Reducing/Pruning Bad Captures (SEE < 0)

Mincho Georgiev · Post by **Mincho Georgiev** » Wed Aug 24, 2011 10:24 pm

I believe we all hate that kind of randomness and there is no cure for it.
One of the greatest disappointments in this field is what it is.
For the sake of completeness I even ran 1:1 executable once against itself and the most bizarre results popped up.

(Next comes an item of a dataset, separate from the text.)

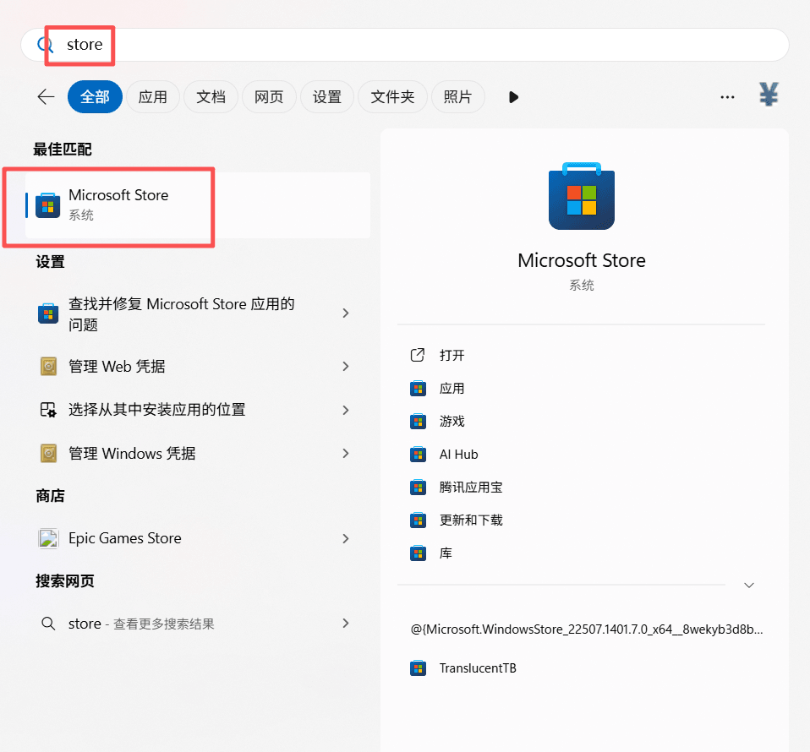The width and height of the screenshot is (810, 752).
Task: Click the large Microsoft Store logo
Action: 581,196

Don · Post by **Don** » Wed Aug 24, 2011 10:29 pm

bob wrote:
JVMerlino wrote:
bob wrote:Now down to "dead even" with last version, but after only 6000 games. That's usually the way it goes...
Good to know that it isn't only my program that regularly shows something like 50+ ELO through the first 20% of the testing, only to end up with no improvement at all.

jm
I don't know whether it is an artifact introduced by BayesElo, but I generally see an Elo that is too high, and then it drops back down to the previous level (or occasionally lower). I don't know why I don't see just as many where the elo starts off too low and climbs.

I have even randomized my starting positions a couple of times, just to make sure that favorable positions are not tested first to inflate the Elo, or that bad ones are done last...

No explanation, just an observation.

I don't think it's really happening, it's just that fast starts are much more memorable. We have a different standard for KEEPING a change versus stopping a test when it looks bad because we don't mind taking a chance on throwing out a change that looks bad but might be good, but we really don't want to keep a change that looks good but might be bad!

So if a test starts out badly and we have reasonable belief that it's bad, we stop it before it's complete. If it starts out good we continue to run it to completion regardless before accepting it.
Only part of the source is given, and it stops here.